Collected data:
•••••

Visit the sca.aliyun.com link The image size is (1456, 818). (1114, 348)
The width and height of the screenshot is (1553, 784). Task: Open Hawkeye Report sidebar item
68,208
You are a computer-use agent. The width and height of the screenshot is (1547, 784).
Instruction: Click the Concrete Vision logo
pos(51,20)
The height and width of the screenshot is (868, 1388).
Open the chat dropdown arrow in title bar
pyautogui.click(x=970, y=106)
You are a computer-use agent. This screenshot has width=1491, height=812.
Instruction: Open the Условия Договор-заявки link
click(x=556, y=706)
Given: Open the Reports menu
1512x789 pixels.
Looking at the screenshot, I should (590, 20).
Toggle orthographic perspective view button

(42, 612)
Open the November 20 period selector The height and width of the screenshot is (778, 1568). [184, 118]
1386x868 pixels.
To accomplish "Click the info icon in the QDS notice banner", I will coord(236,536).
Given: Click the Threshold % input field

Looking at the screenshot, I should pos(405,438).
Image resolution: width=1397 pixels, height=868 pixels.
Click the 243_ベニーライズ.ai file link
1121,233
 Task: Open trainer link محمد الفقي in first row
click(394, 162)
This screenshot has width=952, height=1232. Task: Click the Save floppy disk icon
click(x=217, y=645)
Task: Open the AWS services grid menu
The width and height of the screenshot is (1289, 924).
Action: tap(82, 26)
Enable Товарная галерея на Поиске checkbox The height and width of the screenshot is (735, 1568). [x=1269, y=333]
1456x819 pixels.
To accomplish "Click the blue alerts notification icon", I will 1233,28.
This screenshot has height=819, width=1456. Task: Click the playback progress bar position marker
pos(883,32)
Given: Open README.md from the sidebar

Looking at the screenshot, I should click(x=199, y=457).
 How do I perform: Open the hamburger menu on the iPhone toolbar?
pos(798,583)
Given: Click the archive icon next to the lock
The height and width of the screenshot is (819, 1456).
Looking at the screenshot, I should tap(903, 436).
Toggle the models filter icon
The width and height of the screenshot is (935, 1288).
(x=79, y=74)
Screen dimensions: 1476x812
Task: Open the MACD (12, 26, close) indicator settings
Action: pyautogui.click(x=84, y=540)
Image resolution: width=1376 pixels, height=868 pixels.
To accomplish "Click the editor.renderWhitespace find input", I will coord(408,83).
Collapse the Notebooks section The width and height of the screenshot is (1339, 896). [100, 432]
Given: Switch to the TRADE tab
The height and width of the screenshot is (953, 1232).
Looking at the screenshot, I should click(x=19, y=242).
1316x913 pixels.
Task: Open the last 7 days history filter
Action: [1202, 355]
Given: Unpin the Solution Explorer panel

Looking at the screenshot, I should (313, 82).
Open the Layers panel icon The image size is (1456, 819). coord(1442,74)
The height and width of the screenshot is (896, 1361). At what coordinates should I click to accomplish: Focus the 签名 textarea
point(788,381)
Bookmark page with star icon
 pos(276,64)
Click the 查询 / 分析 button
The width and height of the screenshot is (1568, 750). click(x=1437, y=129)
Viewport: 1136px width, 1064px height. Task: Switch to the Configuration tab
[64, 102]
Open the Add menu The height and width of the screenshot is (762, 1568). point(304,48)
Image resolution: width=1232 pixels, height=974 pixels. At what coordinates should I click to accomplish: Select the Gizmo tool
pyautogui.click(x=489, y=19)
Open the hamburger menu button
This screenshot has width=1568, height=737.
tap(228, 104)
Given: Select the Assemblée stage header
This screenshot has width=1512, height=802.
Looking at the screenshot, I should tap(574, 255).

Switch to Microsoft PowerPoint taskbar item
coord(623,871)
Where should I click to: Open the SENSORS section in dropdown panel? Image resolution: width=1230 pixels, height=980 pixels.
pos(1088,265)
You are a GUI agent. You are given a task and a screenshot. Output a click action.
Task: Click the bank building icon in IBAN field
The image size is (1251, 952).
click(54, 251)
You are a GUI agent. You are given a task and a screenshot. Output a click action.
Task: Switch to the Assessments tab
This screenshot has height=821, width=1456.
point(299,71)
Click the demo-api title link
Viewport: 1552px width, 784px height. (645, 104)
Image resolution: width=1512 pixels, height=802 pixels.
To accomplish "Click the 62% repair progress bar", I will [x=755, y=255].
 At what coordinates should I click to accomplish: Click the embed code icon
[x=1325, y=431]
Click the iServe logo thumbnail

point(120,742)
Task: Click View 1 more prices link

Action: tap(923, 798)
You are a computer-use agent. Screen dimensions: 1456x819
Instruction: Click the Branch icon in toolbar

•••••

#### [GOAL OF THE EXERCISE]
Word for word, restate the lines running from the one containing "The image size is (1251, 952)." through the final line of the records above, and nothing besides.

#### [RESPONSE]
The image size is (1251, 952).
click(54, 251)
You are a GUI agent. You are given a task and a screenshot. Output a click action.
Task: Switch to the Assessments tab
This screenshot has height=821, width=1456.
point(299,71)
Click the demo-api title link
Viewport: 1552px width, 784px height. (645, 104)
Image resolution: width=1512 pixels, height=802 pixels.
To accomplish "Click the 62% repair progress bar", I will [x=755, y=255].
 At what coordinates should I click to accomplish: Click the embed code icon
[x=1325, y=431]
Click the iServe logo thumbnail

point(120,742)
Task: Click View 1 more prices link

Action: tap(923, 798)
You are a computer-use agent. Screen dimensions: 1456x819
Instruction: Click the Branch icon in toolbar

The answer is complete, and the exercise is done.